Thanks to an improving economy and more cheery job prospects, more young adults in the US are striking out and forming their own households, according to a recent Barclays analysis of census data. The study took a number of factors into account, including employment statistics, housing data, and age statistics for heads of households.

“Recent data do suggest that household formation among young adults is improving,” Michael Gapen, an economist for Barclays Research, writes in the report. “In particular, data from the Current Population Survey, which includes extensive information on both the number and characteristics of US households over time, suggest that more young adults are now finding it feasible to move out.”

The report noted several statistical trends pointing in the direction of stronger household formation: In 2013, the number of 18- to 24-year-olds living with their parents fell  for the first time in eight years. “In 2013, 55.3 percent of 18-24 year olds lived at home, down from 56.2 percent in 2012,” the report reads. "Given that the Current Population Survey estimates that there were 30 million 18-24 year olds in the US in 2013, the one percentage point decline represents 300,000 young adults looking for alternative living arrangements.”

Employment among the youngest adults has also increased. The employment-to-population-ratio for young adults rose to 47.7 percent in May, up from 46.5 percent in 2013. Also, 25- to 54-year-olds saw their employment prospects improve.

All of this bodes well for the housing market, particularly the multifamily sector. Increased construction of multifamily housing structures and a growing rental market have characterized much of the US housing recovery up until this point; more young adults finding their own housing should help that trend continue.

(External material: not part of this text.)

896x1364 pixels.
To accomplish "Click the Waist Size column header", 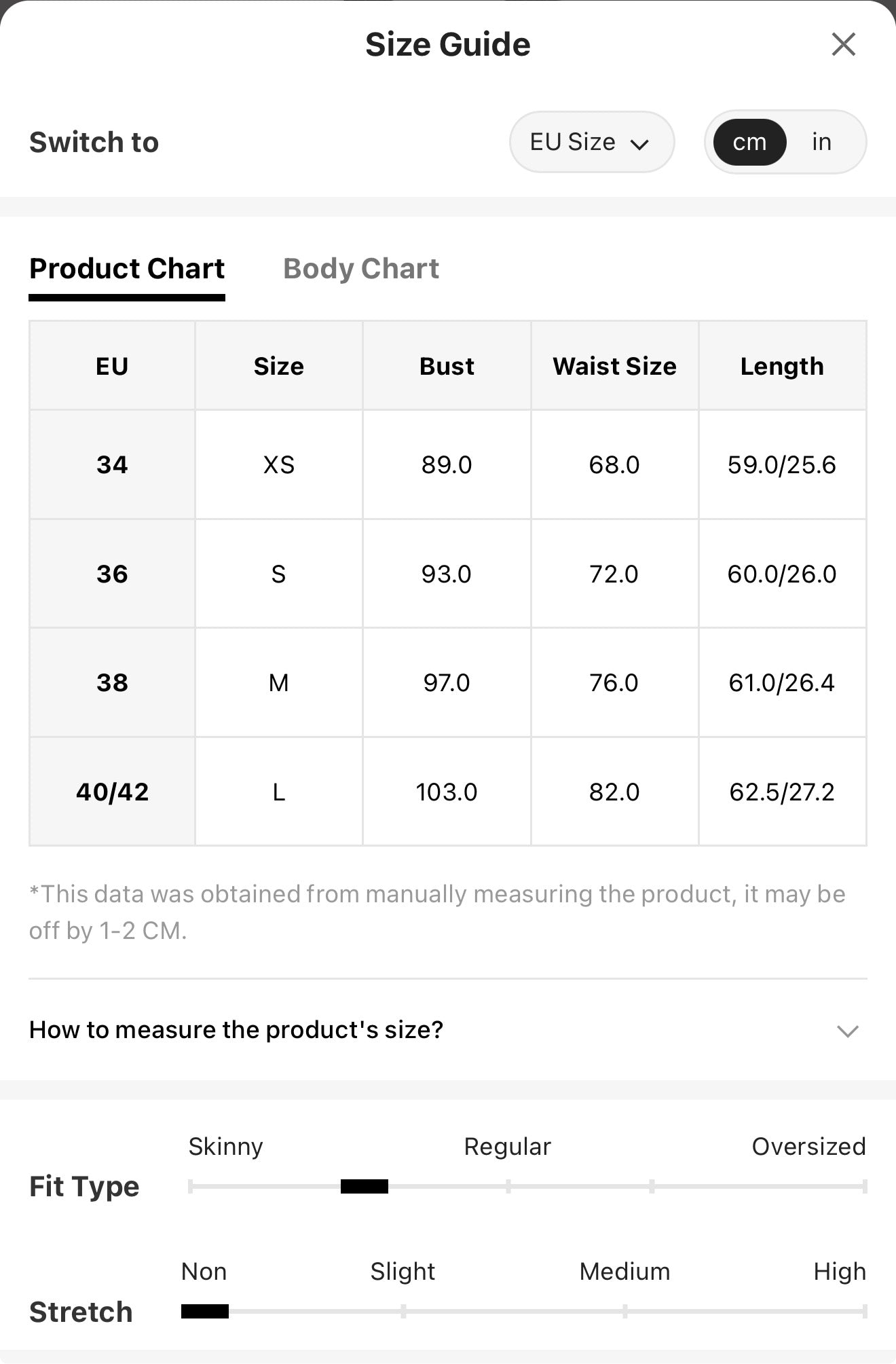I will [x=614, y=366].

“The ability of younger adults to move out into new living arrangements should boost housing demand, but several factors suggest that the effect on the housing sector will be modest and focused,” Mr. Gapen writes. "Young adults are likely to move from one consolidated living arrangement to another. New household formation that is driven by young adults is likely to support rental demand and multi-family start activity. From there, stronger labor markets and time may move households from renter to owner status.”